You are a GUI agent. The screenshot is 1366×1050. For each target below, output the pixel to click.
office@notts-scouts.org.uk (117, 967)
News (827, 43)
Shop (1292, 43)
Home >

--

• What the task requires: The entire listing above should be returned exactly as written.

• Result of this exercise:
You are a GUI agent. The screenshot is 1366×1050. For each target below, output the pixel to click.
office@notts-scouts.org.uk (117, 967)
News (827, 43)
Shop (1292, 43)
Home >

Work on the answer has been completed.